USD/JPY pulls back a little after the rebound yesterday


The pair is down 0.4% to 147.12 currently, lingering at the lows for the day as we look towards European trading. This comes after a modest rebound yesterday, which came as the dollar pushed back up after the US PPI report hinted at some inflation concerns. The greenback is continuing to hold steadier but the yen is on the move today after Japan Q2 GDP data was stronger than estimated here.

USD/JPY 4-hourly chart

Amid the drop yesterday, the pair did take out minor support around 147.61-70 before buyers intervened after the US data. As such, that will remain a notable technical point again to any further downside move today.

As much as the data from Japan does bolster conditions for a BOJ rate hike, the final say still rests on policymakers and they’re not going to be explicit about their intentions just yet.
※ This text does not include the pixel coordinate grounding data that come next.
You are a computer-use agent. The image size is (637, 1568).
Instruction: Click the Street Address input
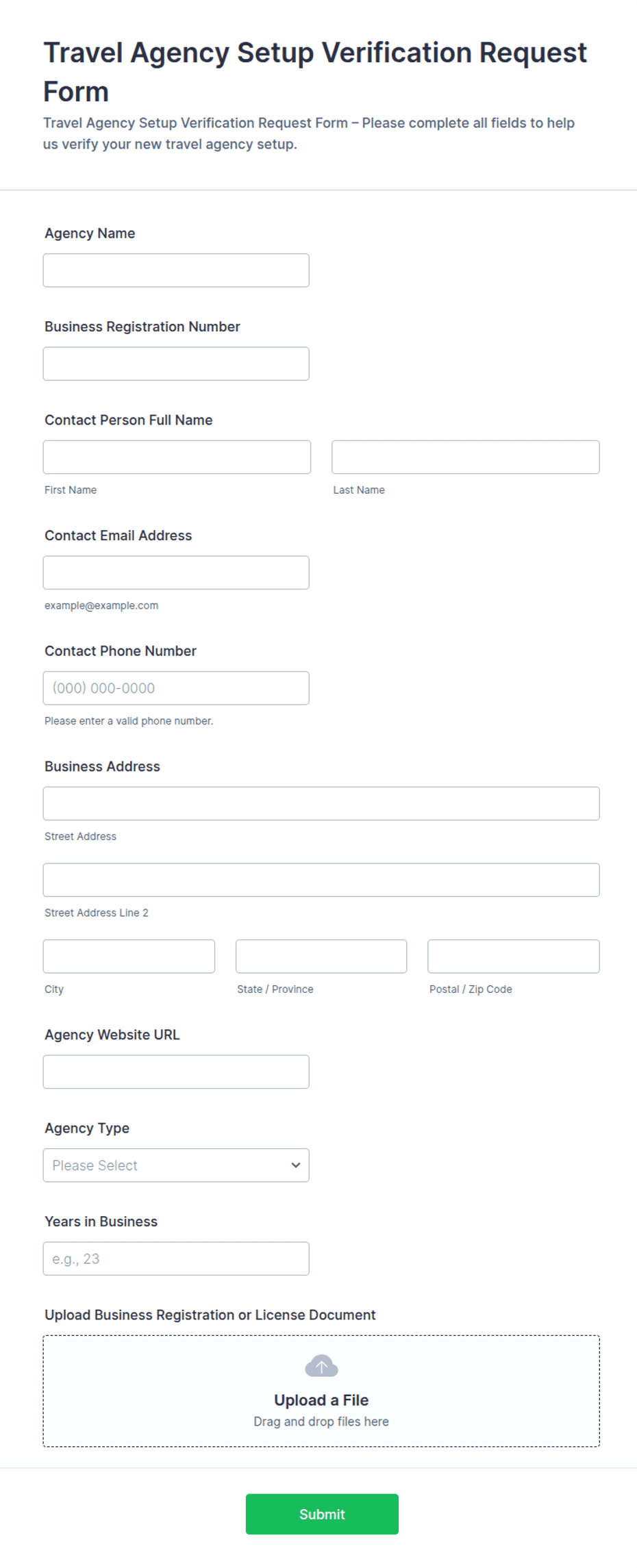coord(321,803)
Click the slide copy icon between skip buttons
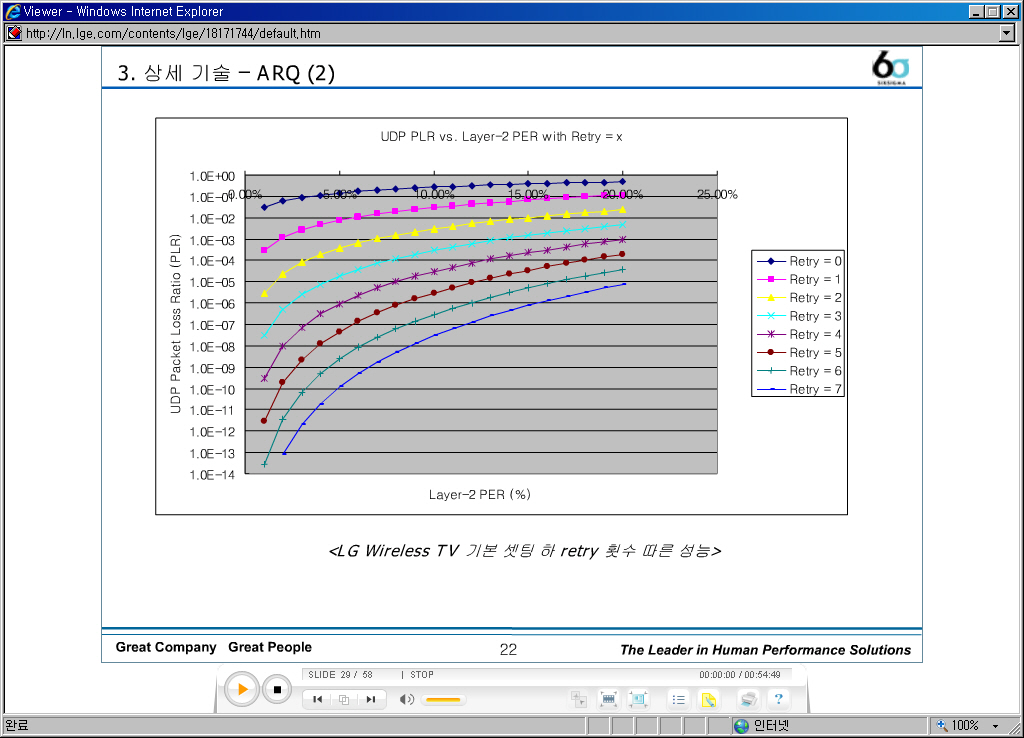 tap(343, 699)
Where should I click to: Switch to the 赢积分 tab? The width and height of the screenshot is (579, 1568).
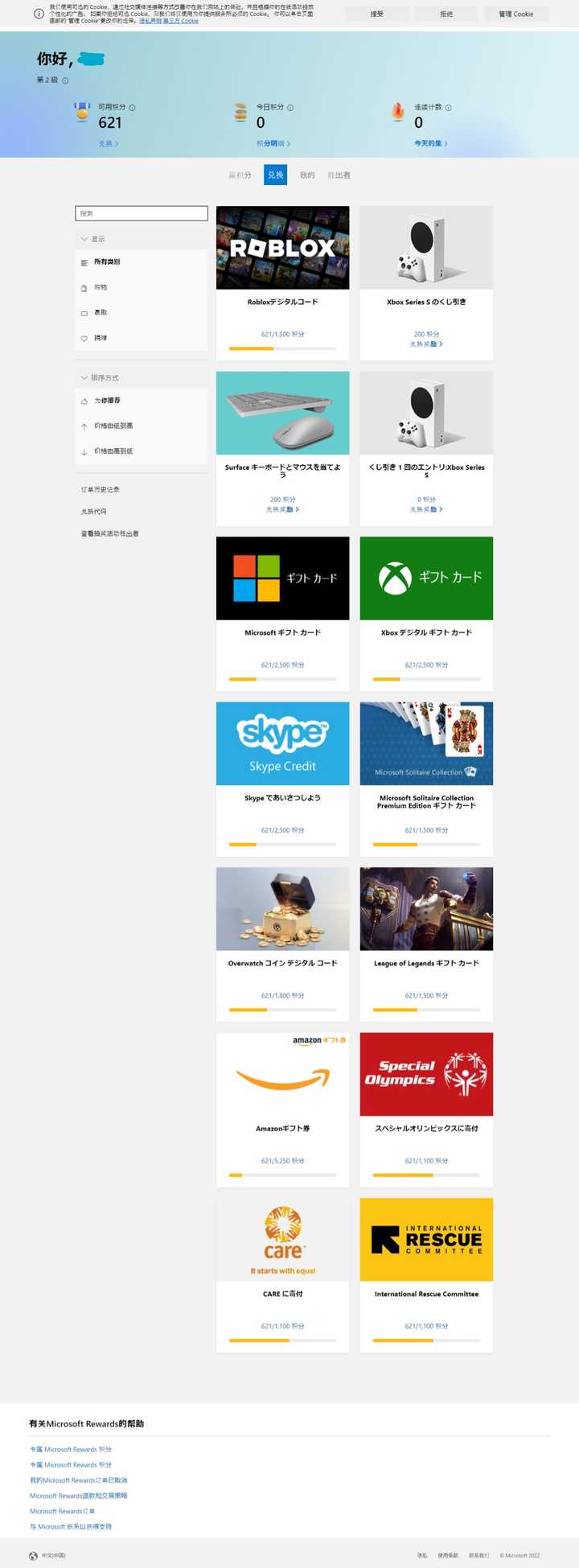(x=240, y=175)
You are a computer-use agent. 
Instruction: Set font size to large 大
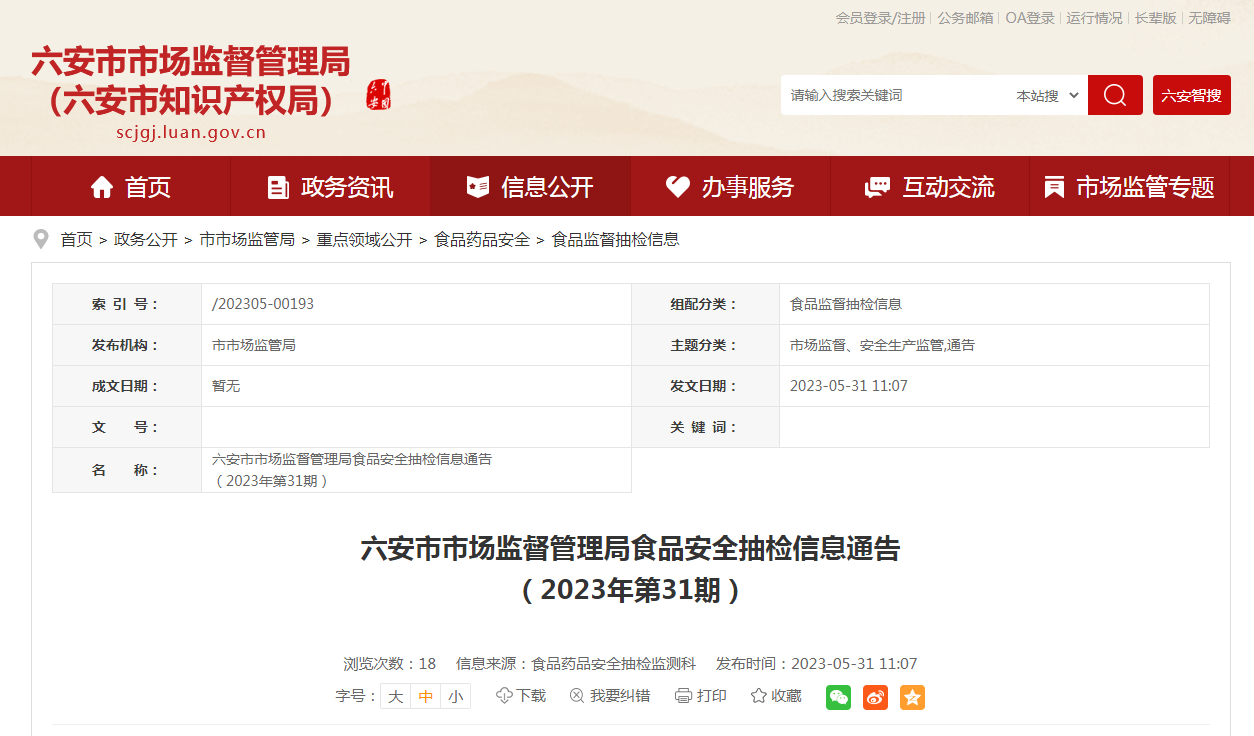[x=396, y=697]
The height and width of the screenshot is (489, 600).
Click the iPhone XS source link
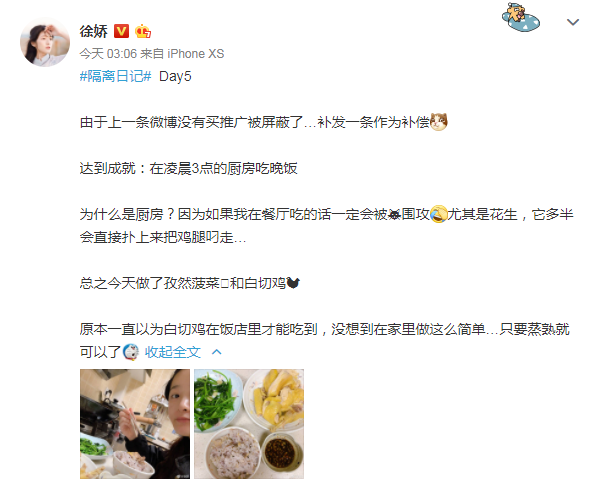[x=196, y=54]
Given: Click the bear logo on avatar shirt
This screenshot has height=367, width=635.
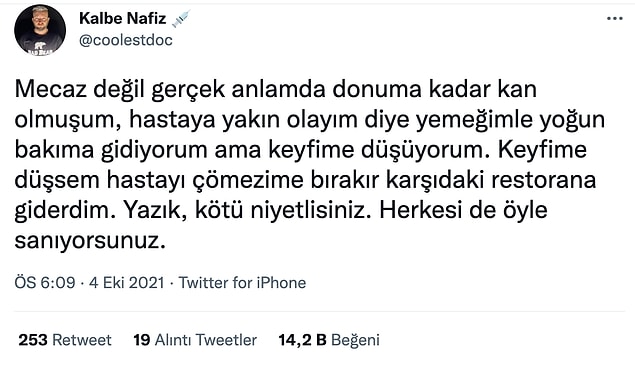Looking at the screenshot, I should tap(42, 47).
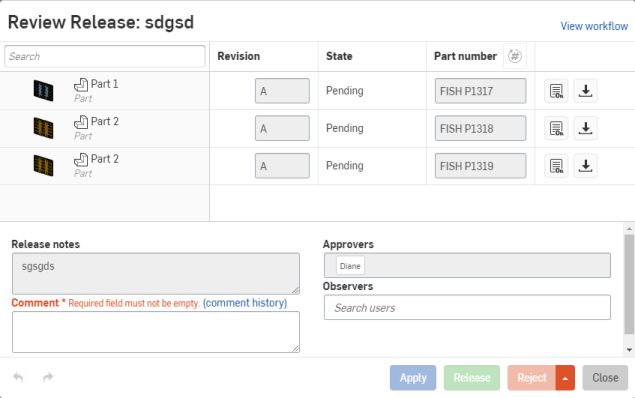Download the FISH P1319 part
Viewport: 635px width, 398px height.
tap(585, 166)
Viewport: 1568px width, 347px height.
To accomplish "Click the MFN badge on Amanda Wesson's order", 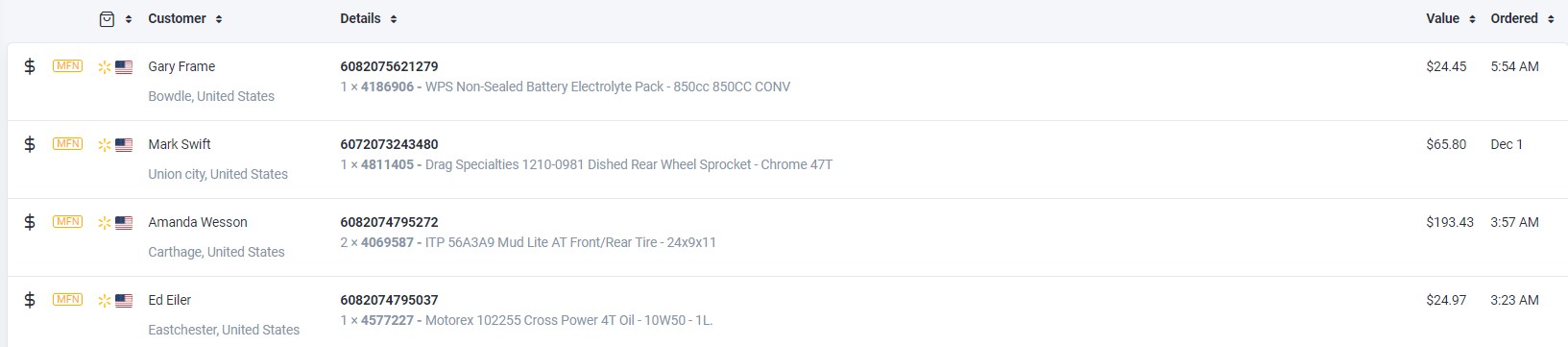I will click(x=68, y=222).
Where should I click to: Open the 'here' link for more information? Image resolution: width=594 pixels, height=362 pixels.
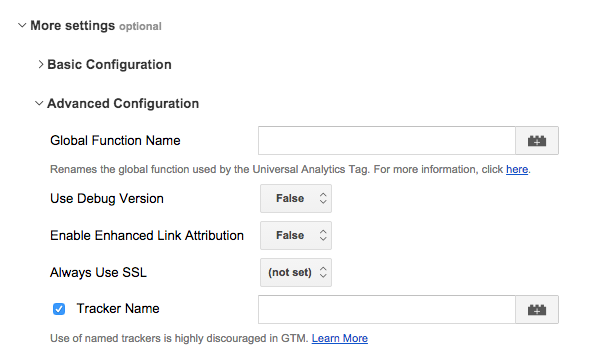click(x=517, y=169)
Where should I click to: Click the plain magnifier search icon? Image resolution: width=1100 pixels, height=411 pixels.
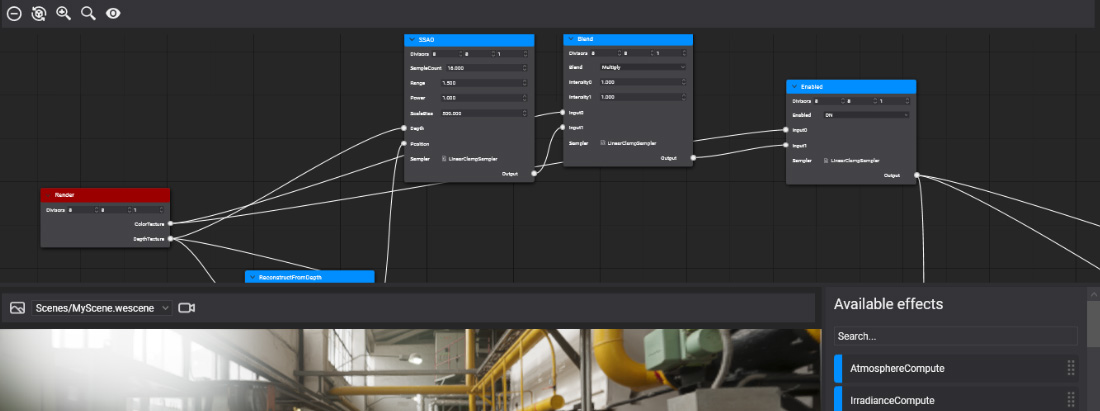pyautogui.click(x=88, y=14)
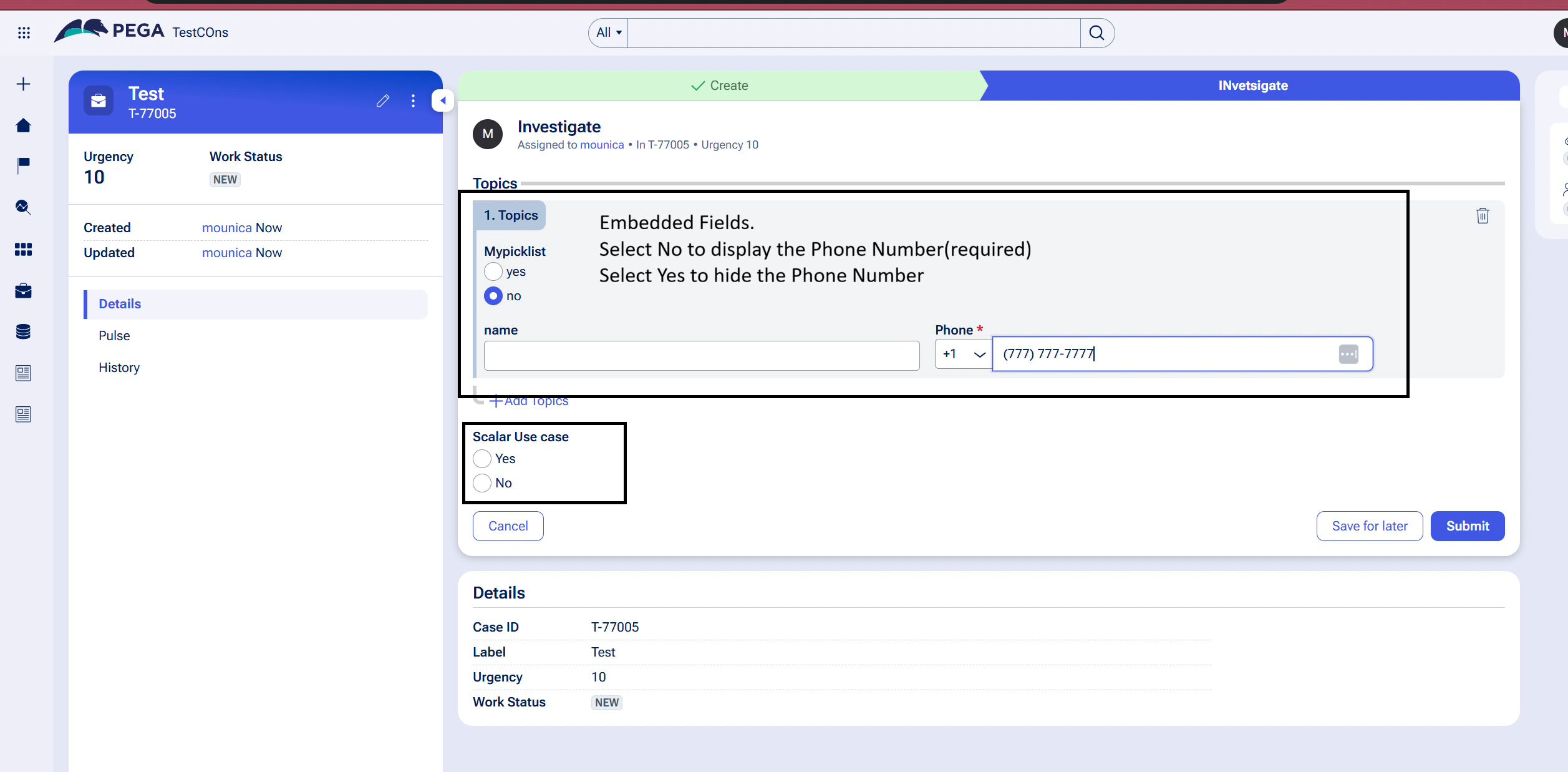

Traders are slowly trying to push the idea of a December rate hike but there is still quite some time before that. So, we’ll have to see how the BOJ wants to communicate this as the data starts to afford them some leeway in being a little more bold. But knowing the BOJ, they won’t pre-commit to anything until they are 100% certain of that being the move they want to make.

That means we could just be stuck in this limbo for a while until October or November. As things stand, traders are pricing in ~18 bps of rate cuts by year-end.

Going back to USD/JPY, the big picture still shows price action resting in between the 100 and 200-day moving averages of 145.49 and 149.24 respectively. That is defining the rangebound play for the pair since July, barring the failed breakout of 150.00 before the US jobs report.